Authored by cameron.mcinally on Aug 7 2020, 2:24 PM.

Details

Summary

Looks like this patch is already outdated by D85546, but thought I'd offer it anyway in case the framework helps...

This patch is an attempt to lower fixed-width ZEXT by bitcasting the input to the result type, then AND'ing with an immediate that matches the input type.

Diff Detail

Event Timeline

cameron.mcinally requested review of this revision.Aug 7 2020, 2:24 PM
cameron.mcinally edited the summary of this revision. (Show Details)Aug 7 2020, 3:27 PM

It does seem like we're risking treading on each others toes :) Perhaps worth syncing up so we don't duplicate effort. I had been trying to kill off D71767 but instead I'll updated it (probably tomorrow) to show work I've already got downstream where I just need to write tests. I doubt I'll get chance to cover additional nodes over the next few weeks so everything else should be fair game.

llvm/test/CodeGen/AArch64/sve-fixed-length-zext.ll
78–85

The test's output shows this is not really a zero extend.

The load will read 32 bytes into consecutive byte lanes. The and will zero the odd numbered bytes (i.e. zero-extend the even lanes). The store will write those 16 zero-extend even numbered bytes along with 16 more zeros that result from the load zeroing byte 32 onward.

I'm afraid to say that currently the extends are not going to be a cheap operation being they are effectively the reverse of the truncate operation.
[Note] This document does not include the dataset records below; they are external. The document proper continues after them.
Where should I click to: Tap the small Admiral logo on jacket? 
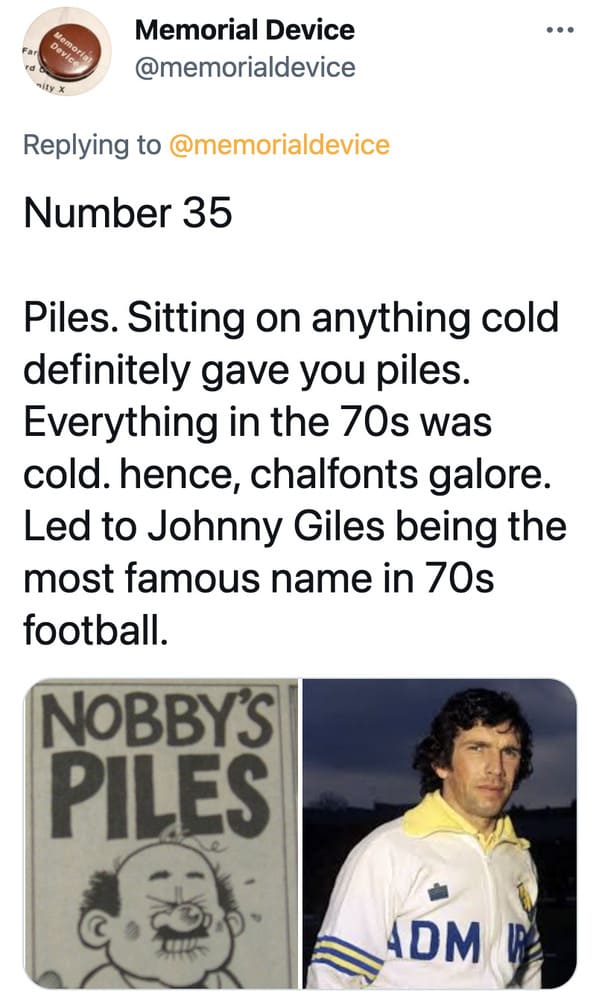438,891
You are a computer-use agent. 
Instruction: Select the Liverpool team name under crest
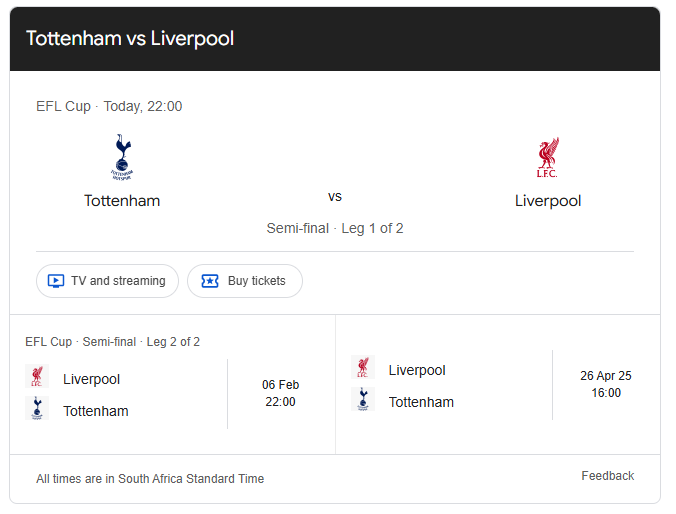(x=548, y=201)
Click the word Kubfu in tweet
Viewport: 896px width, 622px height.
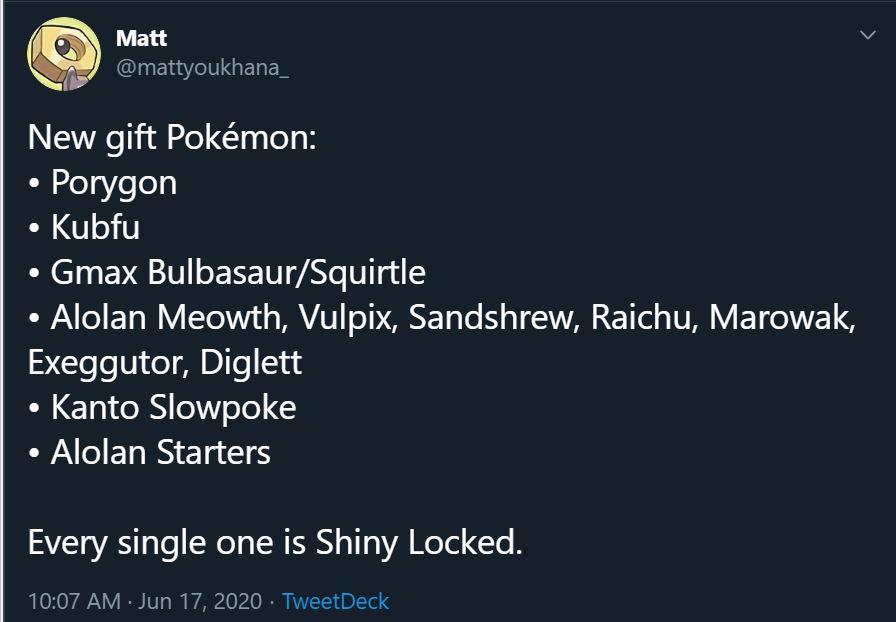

Truncates use a uzp1 sequence, so the extends require an upklo sequence.

I've got a patch already to do this that I'll add you to.

cameron.mcinally abandoned this revision.Aug 7 2020, 4:34 PM
cameron.mcinally added inline comments.
llvm/test/CodeGen/AArch64/sve-fixed-length-zext.ll
78–85

Ah, they're packed. I got mixed up. Was thinking of it as:

<n x 2 x i64> res = zext(<n x 2 x i32> x)

But, yeah, I see the problem with that now. Thanks.